Rogo di Centocelle, niente rispetto per i morti: macchina parcheggiata su fiori in ricordo delle vittime rom

 

 

 

 

Una macchina rossa parcheggiata sui fiori che sono stati deposti in ricordo delle tre sorelle rom morte nel rogo della loro roulotte di famiglia a Centocelle. Questo l’ennesimo atto di sfregio, l’ennesima mancanza di rispetto nei confronti di un’etnia spesso malvista dal resto della comunità cittadina. In questo caso, qualcosa che va oltre e che spinge all’indignazione, trattandosi addirittura quasi di un oltraggio alla memoria fatto nei confronti di tre giovani ragazze morte, che non possono più difendersi.

La denuncia, con tanto di foto, è stata realizzata pubblicamente, tramite facebook, da Rinaldo Sidoli, esponente dei Verdi di Roma.

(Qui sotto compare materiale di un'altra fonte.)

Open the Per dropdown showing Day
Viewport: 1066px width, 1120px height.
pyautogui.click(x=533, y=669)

È arrivata immediatamente la condanna perentoria di Virginia Raggi e della sua Giunta comunale, che hanno preso le distanze dal gesto privo di rispetto per la memoria di queste tre bimbe, morte in un incendio che si sarebbe potuto evitare, e hanno mobilitato la polizia locale che si è subito recata sul luogo dell’accaduto per verificare lo stato della situazione.

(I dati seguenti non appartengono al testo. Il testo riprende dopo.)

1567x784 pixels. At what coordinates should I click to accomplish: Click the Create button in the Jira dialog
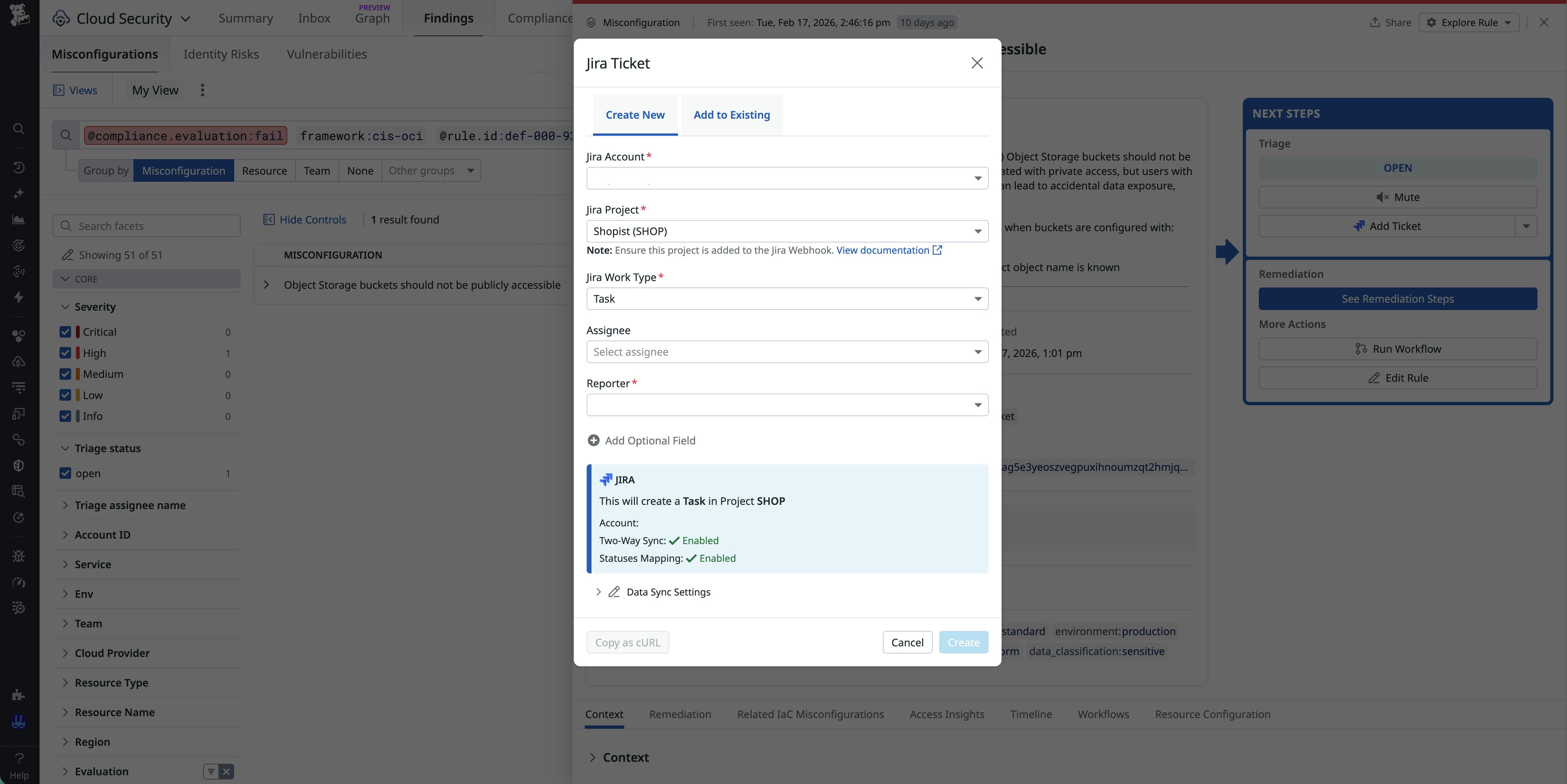[x=964, y=642]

L’incendio, di natura dolosa, si è portato via le vite di due bambine di 4 e 8 anni e della loro sorella appena 20enne. Pare che la famiglia, ormai da tempo stabilitasi in  un parcheggio di Via Ugo Guattari, ricevesse minacce da mesi. La situazione è precipitata due notti fa, con lo scoppio del rogo assassino.